Opinion

Parking Ticket Amnesty Is a Really Bad Idea

Is there no personal accountability left in this world?


Image via iStockPhoto

This weekend, I’m going to head out to the King of Prussia Mall to do some last-minute Christmas shopping.

I’ll buy my kids the latest Xbox, the Lego Ultimate Collector Series Millennium Falcon, and a new wardrobe for each of them at the mall’s finest clothiers. For my wife, some diamonds, a full Le Creuset set, and the $19,000 embellished kimono-sleeve fur-trimmed coat at Gucci.

Oh, it doesn’t matter that I can’t actually afford to buy any of this on my journalist’s salary, because a few years from now, my creditors are just going to say: That’s OK, Mr. Fiorillo. You don’t have to pay those old bills.

Of course, this fantasy of mine is just that — a fantasy. It will never actually happen, because credit card companies and banks are really smart about the way they do business. Philly, not so much.

The other day, City Council voted in favor of a parking ticket amnesty bill. Here’s how it would work.

If you’ve received a bunch of parking tickets over the last several years that you haven’t bothered to pay, you can just forget about all of the fines and penalties associated with any tickets that predate 2013, assuming you pay the more recent ones.

And if all of your outstanding tickets were incurred before 2013 — let’s say you’ve been well-behaved since, or maybe you just got rid of your car — you can write out a $50 check to the Philadelphia Parking Authority and get on with your life. If the bill were to become law, you’d have from March 1st until April 30th of 2018 to sign up for the program.

The premise is that poor people are being saddled with long-overdue fines that they’re never going to be able to pay, but the bill does nothing to single out perfectly well-off drivers who just park wherever they want and ignore the law.

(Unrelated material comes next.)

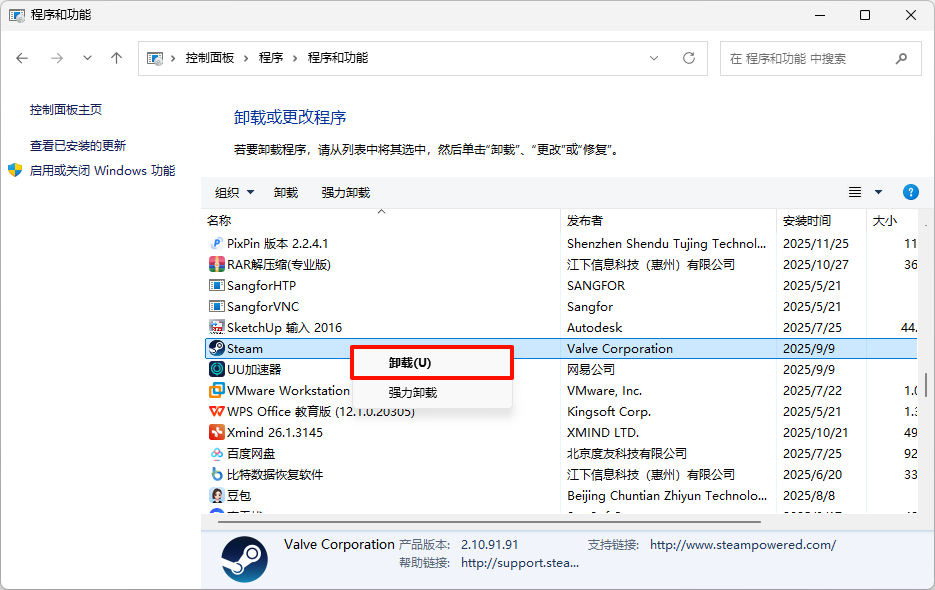Click the UU加速器 application icon
The width and height of the screenshot is (935, 590).
(216, 369)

Parking ticket amnesty is a nice idea in a world of puppy dogs and pigtails, but in the reality of broke-ass Philadelphia, it’s dumb. It’s bad business.

According to a recent report by Pennsylvania auditor general Eugene DePasquale, Philadelphians have failed to pay $580 million in parking ticket fines and associated penalties since 1990. And over the last few months, the PPA has gotten more aggressive with scofflaws; the number of cars booted for old unpaid tickets increased dramatically.

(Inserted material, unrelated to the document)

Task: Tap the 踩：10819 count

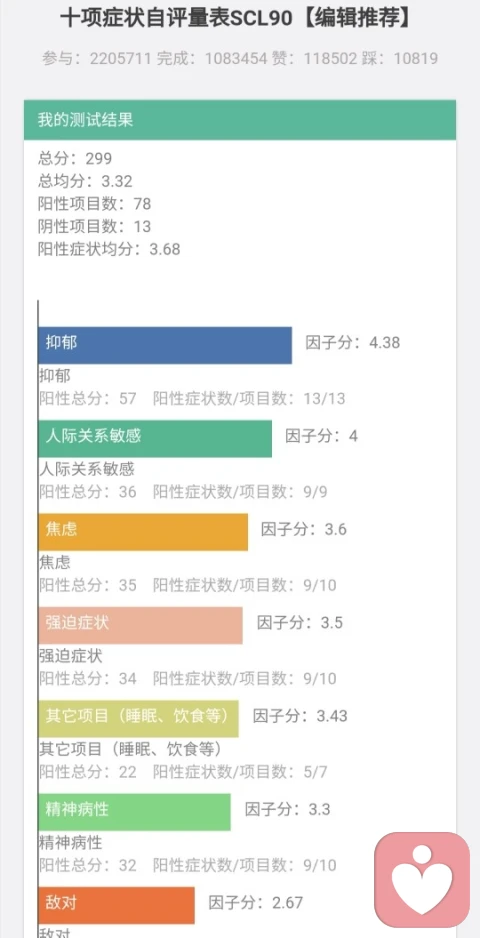Action: (399, 59)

So, you walk outside your house one crisp autumn morning only to find a big yellow boot on your car. It’s infuriating. You curse at the heavens.

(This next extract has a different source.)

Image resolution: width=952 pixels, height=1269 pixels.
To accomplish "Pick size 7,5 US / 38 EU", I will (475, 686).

Yeah, it sucks, but guess what? It’s your fault. You parked illegally. And then you parked illegally again. And then you parked illegally a third time. And then, after you parked illegally all those times, you ignored all the notices that came in the mail for each of those unpaid tickets. You threw the reminders in the trash. We know this, since the PPA can only boot cars that have three or more unpaid tickets. And now your car has been booted or towed.

That’s called consequences.

But City Council doesn’t think you should have to face those consequences. They seek to remove all personal accountability from the equation, causing the city to potentially miss out on many millions of dollars of revenue in the process.

Mayor Kenney is against the bill. And you should be too. Well, unless you have a bunch of old unpaid tickets.